Guided Meditation and Taking Back Your Thoughts
One part of the hypnotherapy that Jonam does is guided meditation. If you’ve never meditated before, this may seem intimidating. After all, the organization doesn’t exactly want you meditating on your inner thoughts and feelings! They’d much rather keep you thinking about their arbitrary rules and the other oppressive elements they use to control you. This includes things like poring over their literature, studying to prepare for Kingdom Hall meetings and other religious activities, and taking notes that reinforce the ideas they want to be embedded in your mind. They want you to spend so much time going over their information that there isn’t room or time in your life for anything else.
One interesting element of this is how media produced by JWs (but not by the governing body) almost seems like worldly media. When the bands who I made Witness Underground about were playing together, the church discouraged them from singing about their love for God, or any other element of their faith. This hints at something important– why would a religion that ostensibly proselytizes during door-knocking not want its members to share their faith through music?

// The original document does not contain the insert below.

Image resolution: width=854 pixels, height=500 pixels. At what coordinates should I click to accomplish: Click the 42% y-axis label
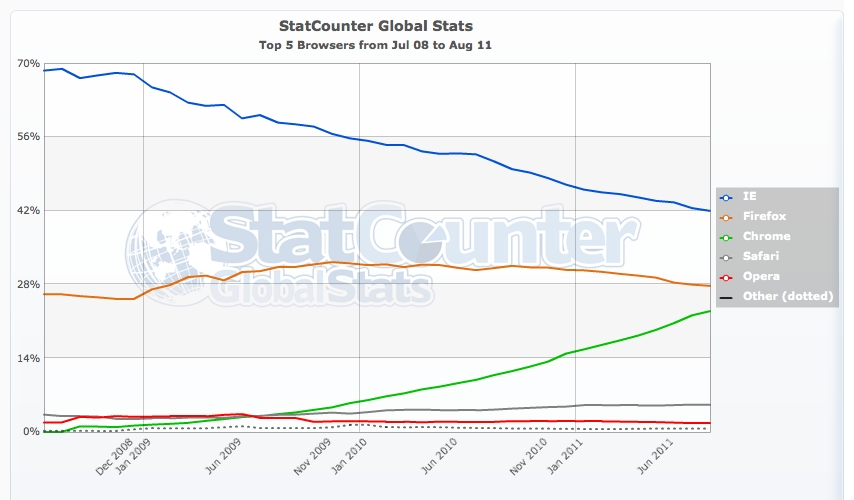click(x=28, y=210)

Other Christian groups evangelize through music, but not the Witnesses– because their evangelization isn’t really about winning new converts. It’s primarily about control and creating a persecution complex in its members. By controlling what you can or can’t say, they control your thoughts. They create so much noise that you can hardly hear yourself think! That’s where meditation can help.
No matter what your faith outlook is after you’ve left, or as you’re thinking about leaving, meditation is a helpful tool. When you meditate, you’ll be confronted by the thoughts in your head. Those thoughts aren’t you– they’re just ideas. You can accept them or reject them, or let them control you. But they’re just thoughts. When you’re meditating, you have a better awareness of your thoughts. It’s easier to recognize them– and to realize that you’re getting lost in your thoughts. Meditation can help you reset and focus.
While some people like basic still or silent meditation, music can also be an important part of the healing process through meditation. There’s something that speaks to our cores in music and percussion, and music can help overcome any anxiety or distractions keeping you preoccupied. An aspect of Jonam’s work that I enjoyed was a hypnotherapy trance session. It was a half-hour-long experience with a beautiful soundscape alongside the narration.
Now, every person will resonate with sounds differently. Some of us find peace in the growly distortion of guitar pickups, or rhythms that wouldn’t be out of place at a punk show. Others prefer a calmer experience. You may need to experiment to find out what works best for you!